### Activity
What is the count of lines in the data that hold the string "Focus"? State the number alone.

Extracted records:
=====

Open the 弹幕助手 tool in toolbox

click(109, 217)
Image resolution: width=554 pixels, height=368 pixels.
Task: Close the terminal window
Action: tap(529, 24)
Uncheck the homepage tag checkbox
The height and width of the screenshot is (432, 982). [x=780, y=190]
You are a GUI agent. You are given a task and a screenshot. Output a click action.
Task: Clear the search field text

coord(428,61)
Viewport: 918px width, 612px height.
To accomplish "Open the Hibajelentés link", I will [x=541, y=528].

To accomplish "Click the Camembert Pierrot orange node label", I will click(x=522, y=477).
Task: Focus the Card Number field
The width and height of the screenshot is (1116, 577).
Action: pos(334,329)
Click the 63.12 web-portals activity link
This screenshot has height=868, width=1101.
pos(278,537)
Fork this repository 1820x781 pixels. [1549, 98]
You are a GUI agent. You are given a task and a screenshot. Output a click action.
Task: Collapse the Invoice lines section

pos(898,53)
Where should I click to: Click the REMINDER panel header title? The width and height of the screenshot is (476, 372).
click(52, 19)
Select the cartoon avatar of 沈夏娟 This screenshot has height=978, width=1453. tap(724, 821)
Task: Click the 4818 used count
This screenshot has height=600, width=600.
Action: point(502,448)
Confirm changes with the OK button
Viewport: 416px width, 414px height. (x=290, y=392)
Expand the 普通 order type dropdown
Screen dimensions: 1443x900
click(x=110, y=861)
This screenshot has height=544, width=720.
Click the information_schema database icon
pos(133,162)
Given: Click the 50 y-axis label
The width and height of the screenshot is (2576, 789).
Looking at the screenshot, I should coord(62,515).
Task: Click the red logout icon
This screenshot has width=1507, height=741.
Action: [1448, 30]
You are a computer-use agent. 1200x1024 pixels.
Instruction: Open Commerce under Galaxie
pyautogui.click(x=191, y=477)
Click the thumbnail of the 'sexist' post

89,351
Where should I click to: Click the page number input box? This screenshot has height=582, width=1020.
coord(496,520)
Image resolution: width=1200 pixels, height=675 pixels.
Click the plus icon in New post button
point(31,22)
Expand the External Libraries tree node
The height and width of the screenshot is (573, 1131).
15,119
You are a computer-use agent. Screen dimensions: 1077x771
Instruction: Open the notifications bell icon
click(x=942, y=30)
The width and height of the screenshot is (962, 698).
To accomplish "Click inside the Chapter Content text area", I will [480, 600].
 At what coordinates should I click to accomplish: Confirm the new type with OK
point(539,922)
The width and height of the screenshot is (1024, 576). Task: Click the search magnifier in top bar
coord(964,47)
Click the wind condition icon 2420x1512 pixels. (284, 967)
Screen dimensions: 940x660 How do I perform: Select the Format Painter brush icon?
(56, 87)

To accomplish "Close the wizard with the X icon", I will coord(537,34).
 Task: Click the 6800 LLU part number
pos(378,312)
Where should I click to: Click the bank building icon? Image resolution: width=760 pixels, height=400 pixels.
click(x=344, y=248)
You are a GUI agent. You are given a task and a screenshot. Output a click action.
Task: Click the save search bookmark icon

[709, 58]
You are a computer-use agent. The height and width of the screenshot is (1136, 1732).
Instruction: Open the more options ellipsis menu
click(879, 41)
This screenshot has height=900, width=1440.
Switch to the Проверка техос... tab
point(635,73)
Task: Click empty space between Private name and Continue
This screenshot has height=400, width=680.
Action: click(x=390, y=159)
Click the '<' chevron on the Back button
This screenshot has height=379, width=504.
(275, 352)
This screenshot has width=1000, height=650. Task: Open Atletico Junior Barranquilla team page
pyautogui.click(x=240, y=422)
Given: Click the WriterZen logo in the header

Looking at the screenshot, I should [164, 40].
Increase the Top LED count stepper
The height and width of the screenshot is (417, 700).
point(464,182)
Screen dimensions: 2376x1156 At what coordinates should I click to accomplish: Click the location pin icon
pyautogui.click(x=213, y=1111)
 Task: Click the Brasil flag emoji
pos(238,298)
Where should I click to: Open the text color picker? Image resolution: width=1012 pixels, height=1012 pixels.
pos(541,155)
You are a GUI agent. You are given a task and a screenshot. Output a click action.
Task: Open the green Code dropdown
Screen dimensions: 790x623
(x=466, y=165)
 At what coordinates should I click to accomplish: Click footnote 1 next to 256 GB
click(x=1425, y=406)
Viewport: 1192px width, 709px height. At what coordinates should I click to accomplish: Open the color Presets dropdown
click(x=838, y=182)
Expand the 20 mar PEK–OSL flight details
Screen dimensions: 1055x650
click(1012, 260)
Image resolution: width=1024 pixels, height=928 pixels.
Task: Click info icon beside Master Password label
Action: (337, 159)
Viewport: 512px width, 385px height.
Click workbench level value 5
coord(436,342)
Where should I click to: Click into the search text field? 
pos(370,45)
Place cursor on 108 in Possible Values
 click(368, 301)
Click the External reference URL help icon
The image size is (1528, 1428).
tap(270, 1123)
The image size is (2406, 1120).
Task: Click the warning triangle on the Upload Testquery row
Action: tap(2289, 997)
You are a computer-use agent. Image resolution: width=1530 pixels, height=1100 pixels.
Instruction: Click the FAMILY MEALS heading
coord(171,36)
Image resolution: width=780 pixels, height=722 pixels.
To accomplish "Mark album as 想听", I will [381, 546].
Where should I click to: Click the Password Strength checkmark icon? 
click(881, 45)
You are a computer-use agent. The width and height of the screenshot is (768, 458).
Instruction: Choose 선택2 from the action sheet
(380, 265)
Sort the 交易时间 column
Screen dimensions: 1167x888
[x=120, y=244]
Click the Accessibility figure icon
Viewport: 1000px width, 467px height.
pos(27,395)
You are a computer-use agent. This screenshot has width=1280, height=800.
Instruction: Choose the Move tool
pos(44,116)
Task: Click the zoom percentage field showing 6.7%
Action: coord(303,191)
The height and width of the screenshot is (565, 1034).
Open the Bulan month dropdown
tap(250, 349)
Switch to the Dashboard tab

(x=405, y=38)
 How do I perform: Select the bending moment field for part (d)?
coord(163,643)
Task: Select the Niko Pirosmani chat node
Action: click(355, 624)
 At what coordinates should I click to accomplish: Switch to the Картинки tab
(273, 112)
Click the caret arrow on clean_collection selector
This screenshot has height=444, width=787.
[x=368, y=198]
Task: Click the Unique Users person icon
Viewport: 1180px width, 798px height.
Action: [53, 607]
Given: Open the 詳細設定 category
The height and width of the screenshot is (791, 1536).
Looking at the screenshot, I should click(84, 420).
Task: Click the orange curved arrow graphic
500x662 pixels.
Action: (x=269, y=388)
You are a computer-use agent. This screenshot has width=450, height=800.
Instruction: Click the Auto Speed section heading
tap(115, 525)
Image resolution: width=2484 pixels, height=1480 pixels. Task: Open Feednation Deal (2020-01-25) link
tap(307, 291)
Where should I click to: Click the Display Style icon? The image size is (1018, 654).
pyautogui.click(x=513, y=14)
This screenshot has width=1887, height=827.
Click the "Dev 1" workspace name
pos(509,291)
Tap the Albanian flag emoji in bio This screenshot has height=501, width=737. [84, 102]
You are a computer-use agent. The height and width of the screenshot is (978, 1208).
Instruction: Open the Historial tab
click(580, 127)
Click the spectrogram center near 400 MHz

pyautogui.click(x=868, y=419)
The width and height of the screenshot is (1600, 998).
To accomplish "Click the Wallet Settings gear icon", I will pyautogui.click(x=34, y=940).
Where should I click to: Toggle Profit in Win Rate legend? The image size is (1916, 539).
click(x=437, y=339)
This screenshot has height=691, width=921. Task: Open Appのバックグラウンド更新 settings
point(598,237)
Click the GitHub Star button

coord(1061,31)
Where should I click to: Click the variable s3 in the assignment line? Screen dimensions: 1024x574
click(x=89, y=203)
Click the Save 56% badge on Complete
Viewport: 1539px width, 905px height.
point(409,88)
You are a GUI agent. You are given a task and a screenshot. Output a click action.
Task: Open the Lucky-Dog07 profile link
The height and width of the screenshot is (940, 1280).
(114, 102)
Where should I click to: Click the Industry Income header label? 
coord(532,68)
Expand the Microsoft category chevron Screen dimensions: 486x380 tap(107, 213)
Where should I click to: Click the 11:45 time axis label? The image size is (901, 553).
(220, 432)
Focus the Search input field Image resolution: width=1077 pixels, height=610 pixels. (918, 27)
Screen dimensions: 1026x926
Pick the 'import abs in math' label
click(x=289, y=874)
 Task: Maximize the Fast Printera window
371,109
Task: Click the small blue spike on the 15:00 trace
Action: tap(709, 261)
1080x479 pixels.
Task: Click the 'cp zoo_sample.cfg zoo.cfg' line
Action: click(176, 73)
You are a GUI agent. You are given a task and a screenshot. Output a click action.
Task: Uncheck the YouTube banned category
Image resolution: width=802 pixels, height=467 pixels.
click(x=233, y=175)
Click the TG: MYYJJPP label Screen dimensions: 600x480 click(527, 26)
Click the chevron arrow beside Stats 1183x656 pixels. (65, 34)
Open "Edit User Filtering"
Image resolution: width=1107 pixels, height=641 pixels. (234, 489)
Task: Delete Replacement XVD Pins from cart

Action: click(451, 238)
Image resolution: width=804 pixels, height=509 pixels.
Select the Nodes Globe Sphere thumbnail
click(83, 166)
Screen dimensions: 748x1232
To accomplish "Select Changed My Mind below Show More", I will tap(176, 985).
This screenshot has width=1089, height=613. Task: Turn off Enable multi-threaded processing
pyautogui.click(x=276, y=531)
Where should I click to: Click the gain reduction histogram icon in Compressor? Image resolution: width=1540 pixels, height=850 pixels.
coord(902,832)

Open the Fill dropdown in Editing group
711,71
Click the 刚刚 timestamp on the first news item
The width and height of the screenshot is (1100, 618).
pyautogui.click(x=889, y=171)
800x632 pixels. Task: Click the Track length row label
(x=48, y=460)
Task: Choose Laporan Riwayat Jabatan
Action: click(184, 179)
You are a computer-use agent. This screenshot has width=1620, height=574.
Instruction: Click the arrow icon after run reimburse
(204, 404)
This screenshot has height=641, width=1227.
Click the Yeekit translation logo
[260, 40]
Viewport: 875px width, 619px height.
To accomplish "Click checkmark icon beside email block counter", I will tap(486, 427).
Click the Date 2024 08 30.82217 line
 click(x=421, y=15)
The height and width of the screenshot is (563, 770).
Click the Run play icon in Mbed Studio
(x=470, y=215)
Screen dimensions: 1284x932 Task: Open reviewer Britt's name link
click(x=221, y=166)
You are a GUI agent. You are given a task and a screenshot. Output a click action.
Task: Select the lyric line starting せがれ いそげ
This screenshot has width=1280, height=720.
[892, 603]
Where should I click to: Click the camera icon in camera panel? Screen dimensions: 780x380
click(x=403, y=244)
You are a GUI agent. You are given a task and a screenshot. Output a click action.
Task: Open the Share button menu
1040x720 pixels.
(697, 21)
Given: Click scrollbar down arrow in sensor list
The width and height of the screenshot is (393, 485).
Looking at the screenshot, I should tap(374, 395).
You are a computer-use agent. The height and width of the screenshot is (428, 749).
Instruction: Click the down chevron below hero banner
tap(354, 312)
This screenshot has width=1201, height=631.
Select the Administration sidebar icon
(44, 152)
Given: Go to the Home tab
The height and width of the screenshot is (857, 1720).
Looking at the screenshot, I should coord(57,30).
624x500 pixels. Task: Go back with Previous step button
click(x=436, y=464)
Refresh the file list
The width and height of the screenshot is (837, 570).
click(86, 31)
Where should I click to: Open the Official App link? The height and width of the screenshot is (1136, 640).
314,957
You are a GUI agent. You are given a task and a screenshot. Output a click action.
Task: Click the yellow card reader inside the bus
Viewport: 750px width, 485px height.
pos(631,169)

=====

### Solution for this task
2